C’est l’énergie concentrée dans le noyau d’un atome de l’uranium qui,-cette particule infiniment petite de la matière- mit fin à l’ordre mondiale qui prévalait durant la Seconde Guerre mondiale et scella le sort de cette dernière tout en étant le rideau de fer entre les deux grandes stratégies de gouvernance mondiale de l’après-guerre. Dès lors, autant cette substance maîtrisée et développée ; son utilisation pratique et rationalisée d’une manière croissante, les relations internationales se bouleversent, se définissent et s’orientent.
» Sans doute les mégatonnes que nous pourrions lancer n’égaleraient pas en nombre celles qu’Américains et russes sont en mesure de déchaîner. Mais, à partir d’une certaine capacité nucléaire et pour ce qui concerne la défense directe de chacun, la proportion des moyens respectifs n’a plus de valeur absolue « . (1)
Quand les dirigeants américains au cours de La Seconde Guerre mondiale, demandaient à Einstein s’il croyait que les savants parviendraient à utiliser pour des fins pratiques la conversion de la matière en énergie, il répondait :
» Autant vaudrait tirer contre des oiseaux dans la nuit au milieu d’une campagne où les oiseaux seraient extrêmement rares « .
L’enchaînement de l’histoire avait contredit la certitude d’Einstein qui ne croyait pas à cette possibilité. Albert Einstein avait tenu une place considérable dans l’évolution des idées, son prestige et ses interventions des plus efficaces le mettaient au-devant de la scène politique mondiale. Père de la révolution scientifique, cet illustre savant, à travers sa célèbre théorie de la relativité, bouleversa toute l’histoire de la science moderne et apporta une nouvelle conception et appréhension de la phénoménale, matière – énergie, sur les deux échelles, atomique et universel avec une jonction magistrale.
L’apport des physiciens européens émigrés aux Etats-Unis, notamment ceux qui étaient spécialistes de l’atome, était grandement déterminant dans le renversement des équilibres internationaux en faveur des alliés à la fin de la Seconde Guerre mondiale.
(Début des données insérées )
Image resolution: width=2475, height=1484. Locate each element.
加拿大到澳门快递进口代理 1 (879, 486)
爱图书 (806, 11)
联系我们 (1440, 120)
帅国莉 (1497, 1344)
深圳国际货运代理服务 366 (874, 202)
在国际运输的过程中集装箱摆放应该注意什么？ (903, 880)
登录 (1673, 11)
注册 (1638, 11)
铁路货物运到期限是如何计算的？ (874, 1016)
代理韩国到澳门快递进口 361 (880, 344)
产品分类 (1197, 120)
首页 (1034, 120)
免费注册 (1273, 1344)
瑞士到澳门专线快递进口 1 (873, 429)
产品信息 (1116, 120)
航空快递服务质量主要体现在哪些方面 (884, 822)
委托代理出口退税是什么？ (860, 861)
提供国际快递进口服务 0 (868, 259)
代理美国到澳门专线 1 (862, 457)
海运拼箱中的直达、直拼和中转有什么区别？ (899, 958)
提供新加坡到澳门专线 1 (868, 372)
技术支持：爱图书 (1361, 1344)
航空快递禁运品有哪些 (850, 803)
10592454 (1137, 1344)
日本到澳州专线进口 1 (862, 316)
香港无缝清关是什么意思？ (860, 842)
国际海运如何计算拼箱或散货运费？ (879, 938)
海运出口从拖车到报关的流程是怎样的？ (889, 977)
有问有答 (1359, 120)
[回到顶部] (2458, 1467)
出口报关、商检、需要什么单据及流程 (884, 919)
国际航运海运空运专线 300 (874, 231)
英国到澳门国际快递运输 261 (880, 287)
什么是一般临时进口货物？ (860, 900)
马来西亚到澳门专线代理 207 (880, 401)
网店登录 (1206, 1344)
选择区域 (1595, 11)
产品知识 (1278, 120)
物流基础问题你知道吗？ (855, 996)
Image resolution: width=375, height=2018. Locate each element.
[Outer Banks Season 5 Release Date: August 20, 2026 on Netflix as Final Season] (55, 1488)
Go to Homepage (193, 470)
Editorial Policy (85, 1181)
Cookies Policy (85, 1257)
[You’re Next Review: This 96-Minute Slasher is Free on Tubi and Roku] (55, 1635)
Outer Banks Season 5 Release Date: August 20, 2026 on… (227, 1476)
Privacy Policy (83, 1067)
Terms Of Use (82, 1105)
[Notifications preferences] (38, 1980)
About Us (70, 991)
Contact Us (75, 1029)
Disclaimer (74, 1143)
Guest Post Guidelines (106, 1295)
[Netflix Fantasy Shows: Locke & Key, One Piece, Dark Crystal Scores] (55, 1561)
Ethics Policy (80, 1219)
L’exode d’une grande partie de cette élite scientifique mondiale, plus particulièrement les savants juifs allemands, avait énormément contribué à l’essor des Etats-Unis et à leur émergence en tant que superpuissance mondiale, qui étaient loin du champ de bataille et non impliqués directement dans le conflit au cours des premières années de la guerre.
En puisant efficacement dans cette élite et en mettant à sa disposition tous les moyens logistiques qui pouvaient s’avérer nécessaires à un grand effort de guerre qui consiste à la mise en pratique de la conversion de la matière en énergie à travers un processus conduisant à la fabrication de nouvelles armes susceptibles de détruire de grandes parties d’un territoire appartenant à un pays ennemi en quelques instants seulement.
L’impératif le plus extrême durant ce conflit, ce n’était pas d’avoir de grandes quantités d’armes nucléaires que l’autre. Pourquoi ? L’énorme puissance destructrice de l’arme atomique mettait en évidence cette option stratégique.
Quand deux pays ennemis s’engagèrent dans un même processus les conduisant à la fabrication de la bombe atomique, si l’un des deux parviendrait à sa possession avant l’autre, toutes les installations nucléaires du dernier seraient réduites à néant et sans pour autant avoir ni le temps nécessaire ni les possibilités de riposter efficacement si le premier aurait utilisé l’arme contre lui.
L’efficacité extrême de cette arme avait fait basculer les laboratoires dans la guerre avant les Etats-Unis, et constituait une donnée géopolitique majeure qui faisait de cette arme un instrument politique de premier plan.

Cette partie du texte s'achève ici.